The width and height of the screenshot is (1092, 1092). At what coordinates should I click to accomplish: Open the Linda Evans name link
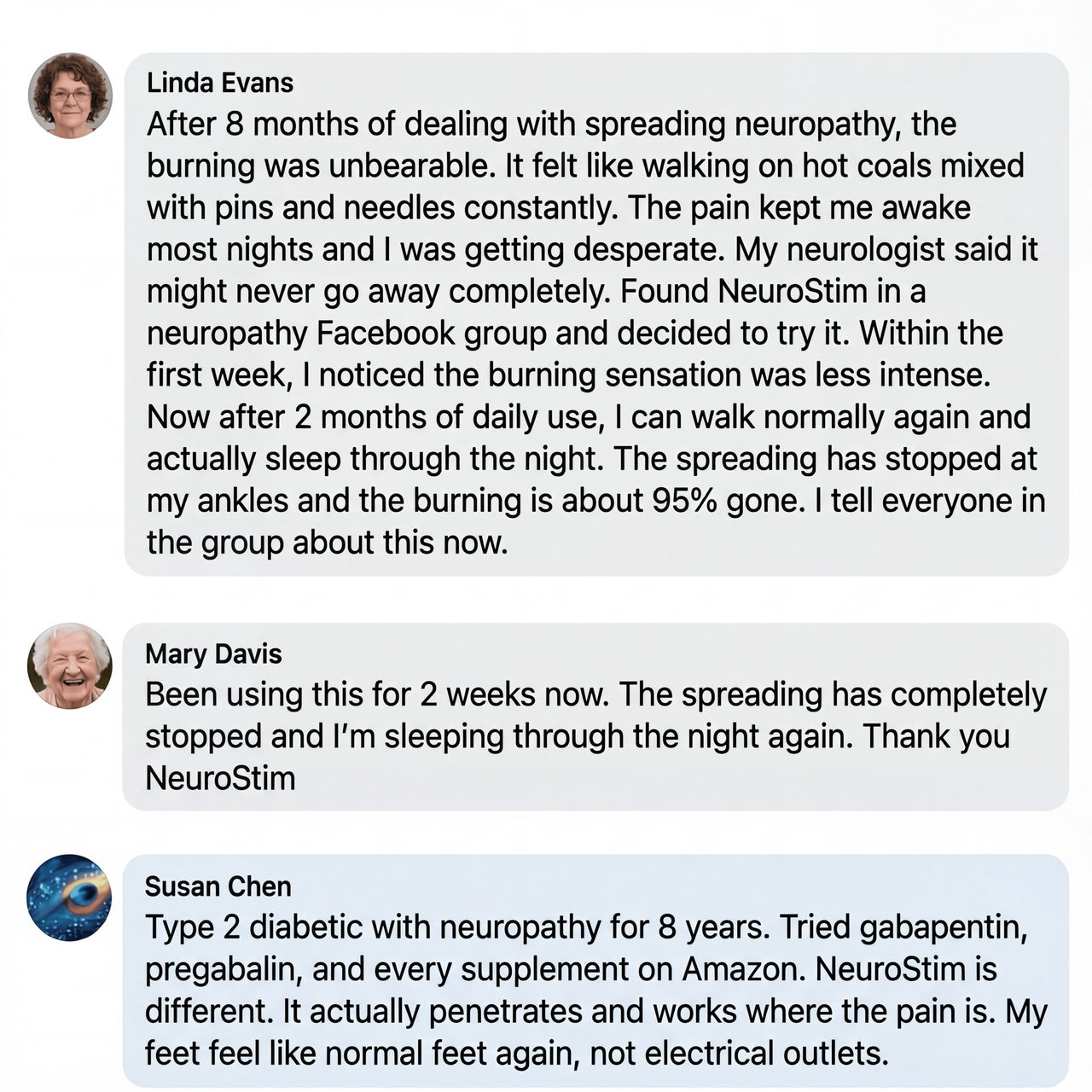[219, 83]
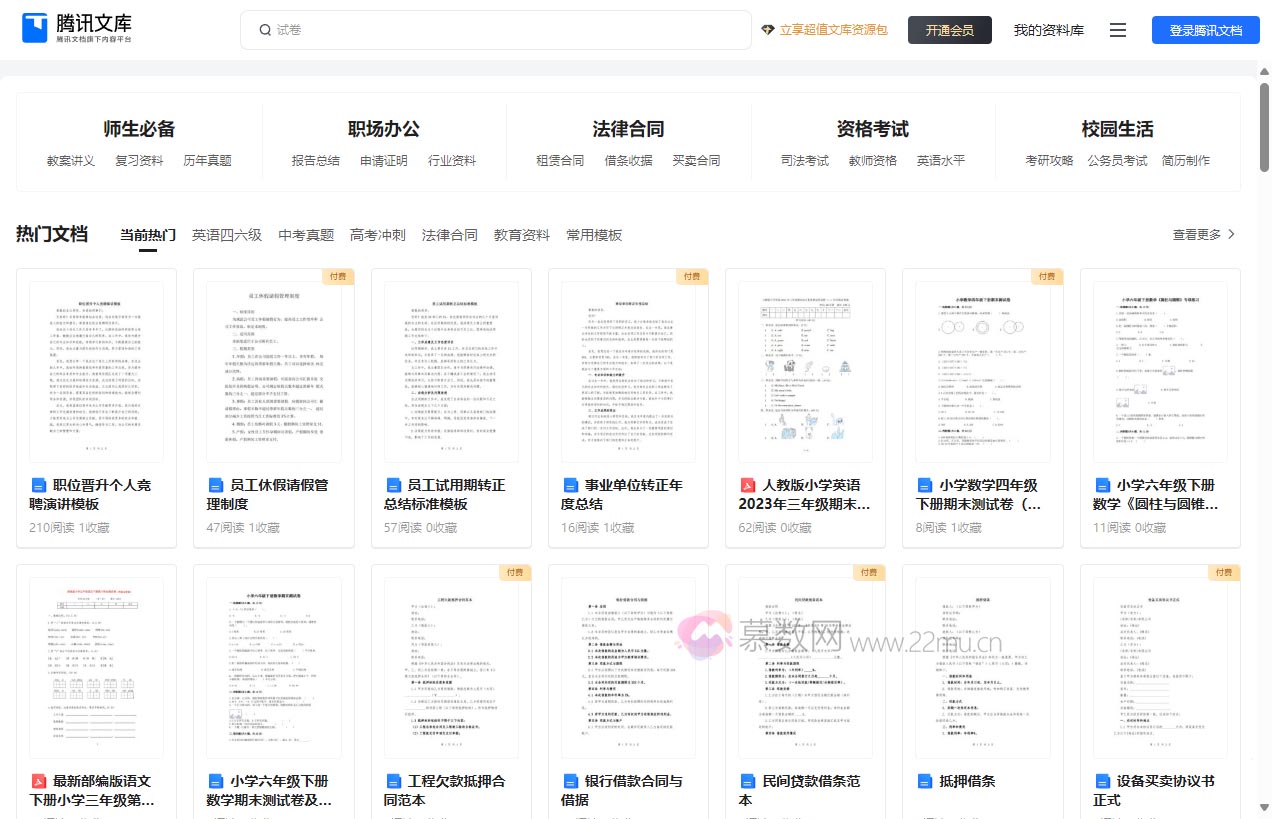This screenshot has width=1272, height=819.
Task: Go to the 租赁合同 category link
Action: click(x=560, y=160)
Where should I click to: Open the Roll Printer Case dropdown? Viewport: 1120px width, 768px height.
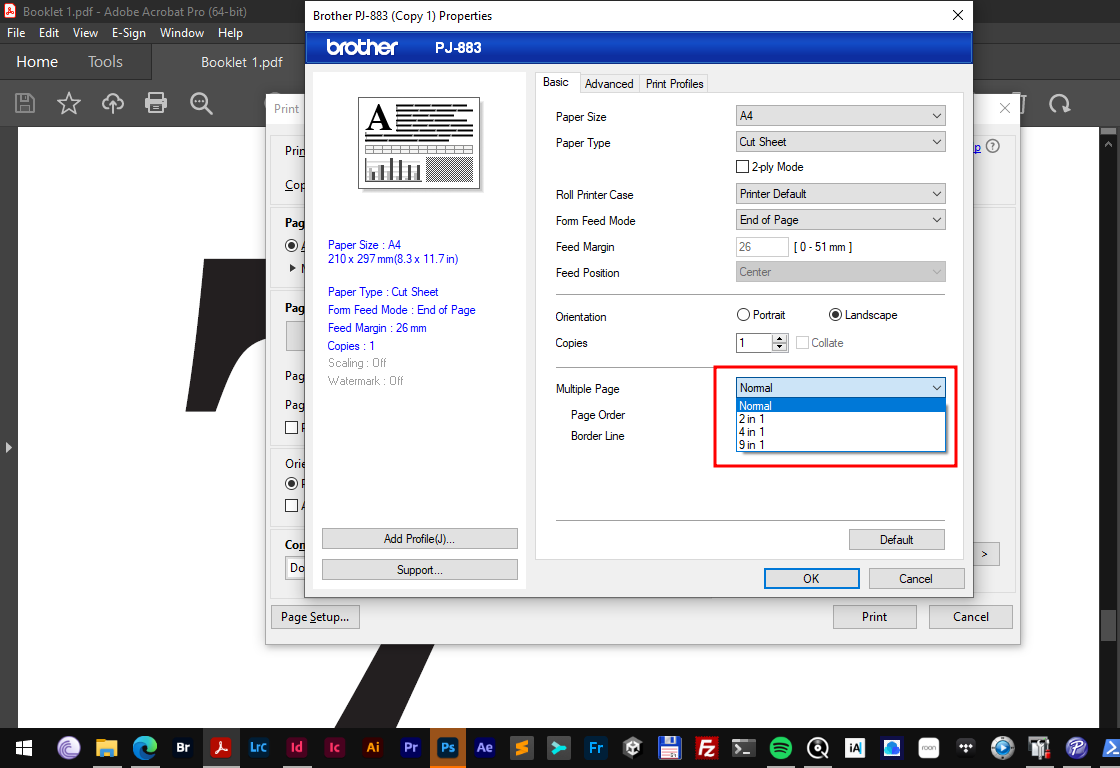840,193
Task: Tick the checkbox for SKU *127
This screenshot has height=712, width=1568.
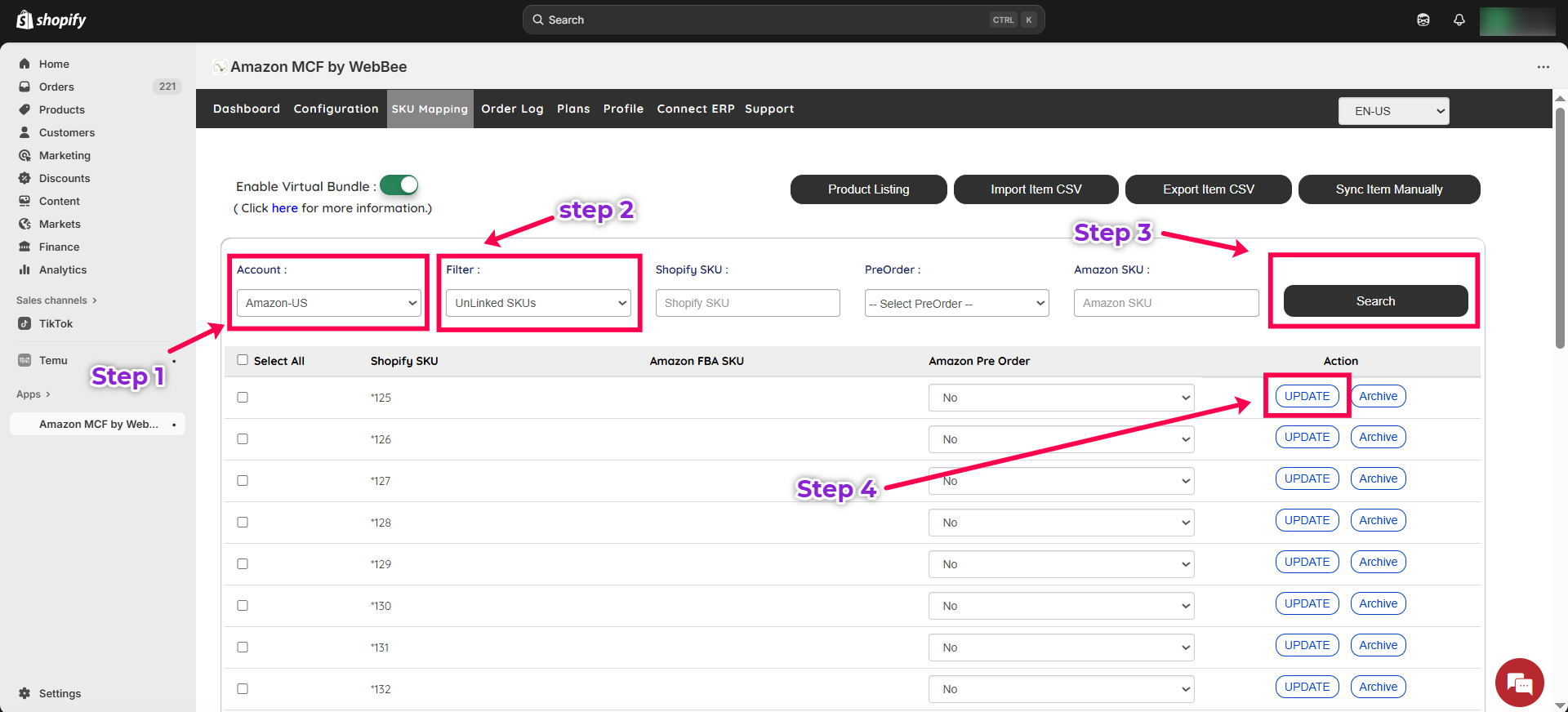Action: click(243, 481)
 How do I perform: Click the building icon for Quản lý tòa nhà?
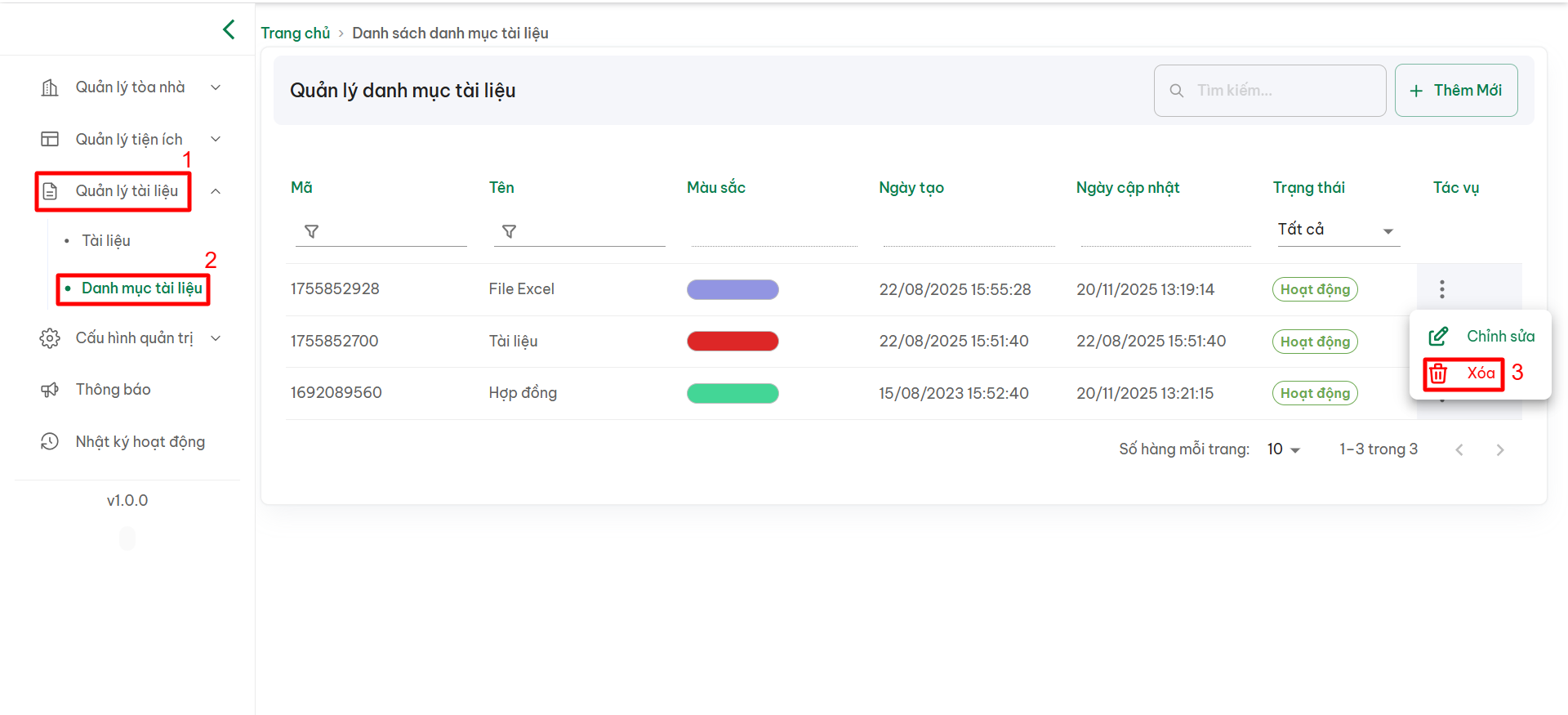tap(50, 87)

════════════════════

**Exercise brief**
Convert the records above into a Markdown table with two columns, Row and Line, giving each non-blank line its own numbered row and leaving the pictures out.

**Task output**
| Row | Line |
|---|---|
| 1 | The width and height of the screenshot is (1092, 1092). At what coordinates should I click to accomplish: Open the Linda Evans name link |
| 2 | [219, 83] |
| 3 | This screenshot has width=1272, height=819. |
| 4 | Task: Go to the 租赁合同 category link |
| 5 | Action: click(x=560, y=160) |
| 6 | Where should I click to: Open the Roll Printer Case dropdown? Viewport: 1120px width, 768px height. |
| 7 | 840,193 |
| 8 | Task: Tick the checkbox for SKU *127 |
| 9 | This screenshot has height=712, width=1568. |
| 10 | Action: click(243, 481) |
| 11 |  How do I perform: Click the building icon for Quản lý tòa nhà? |
| 12 | tap(50, 87) |